Setting Time to Live (TTL)

Alluxio supports a Time to Live (TTL) setting on each file and directory in its namespace. This feature can be used to effectively manage the Alluxio cache, especially in environments with strict guarantees on the data access patterns. For example, if analytics is run on the last week of ingested data, the TTL feature can be used to explicitly flush old data to free the cache for new files.

Alluxio has TTL attributes associated with each file or directory. These attributes are saved as part of the journal and persist across cluster restarts. The active master node is responsible for holding the metadata in memory when Alluxio is serving. Internally, the master runs a background thread which periodically checks if files have reached their TTL expiration.

Note that the background thread runs on a configurable period, which is set to an hour by default. Data that has reached its TTL expiration immediately after a check will not be removed until the next check interval an hour later.

To set the interval to 10 minutes, add the following to alluxio-site.properties:

alluxio.master.ttl.checker.interval=10m

Refer to the configuration page for more details on setting Alluxio configurations.

APIs

There are two ways to set the TTL attributes of a path.

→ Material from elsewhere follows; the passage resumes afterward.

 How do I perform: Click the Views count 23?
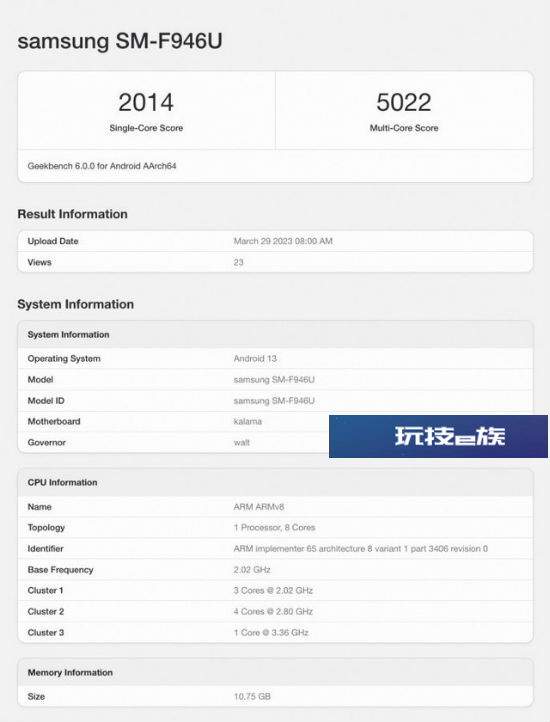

  1. Through the Alluxio shell command line
  2. Passively on each load metadata or create file

The TTL API is as follows:

SetTTL(path, duration, action)
`path`          the path in the Alluxio namespace
`duration`      the number of milliseconds before the TTL action goes into effect, this overrides
                any previous value
`action`        the action to take when duration has elapsed. `FREE` will cause the file to be
                evicted from Alluxio storage, regardless of the pin status. `DELETE` will cause the
                file to be deleted from the Alluxio namespace and under store.
                NOTE: `DELETE` is the default for certain commands and will cause the file to be
                permanently removed.

Command Line Usage

See the detailed command line documentation to see how to use the setTtl command within the Alluxio shell to modify TTL attribute.

Checking Alluxio Cache Capacity and Usage

The Alluxio shell command fsadmin report provides a short summary of space availability, along with other useful information. A sample output is shown below:

./bin/alluxio fsadmin report
Alluxio cluster summary:
    Master Address: localhost/127.0.0.1:19998
    Web Port: 19999
    Rpc Port: 19998
    Started: 09-28-2018 12:52:09:486
    Uptime: 0 day(s), 0 hour(s), 0 minute(s), and 26 second(s)
    Version: 1.8.0
    Safe Mode: true
    Zookeeper Enabled: false
    Live Workers: 1
    Lost Workers: 0
    Total Capacity: 10.67GB
        Tier: MEM  Size: 10.67GB
    Used Capacity: 0B
        Tier: MEM  Size: 0B
    Free Capacity: 10.67GB

The Alluxio shell also allows a user to check how much space is available and in use within the Alluxio cache.

To get the total used bytes in the Alluxio cache:

./bin/alluxio fs getUsedBytes

To get the total capacity of the Alluxio cache in bytes:

./bin/alluxio fs getCapacityBytes

The Alluxio master web interface gives the user a visual overview of the cluster and how much storage space is used. It can be found at http:/{MASTER_IP}:${alluxio.master.web.port}/. More detailed information about the Alluxio web interface can be found in our documentation.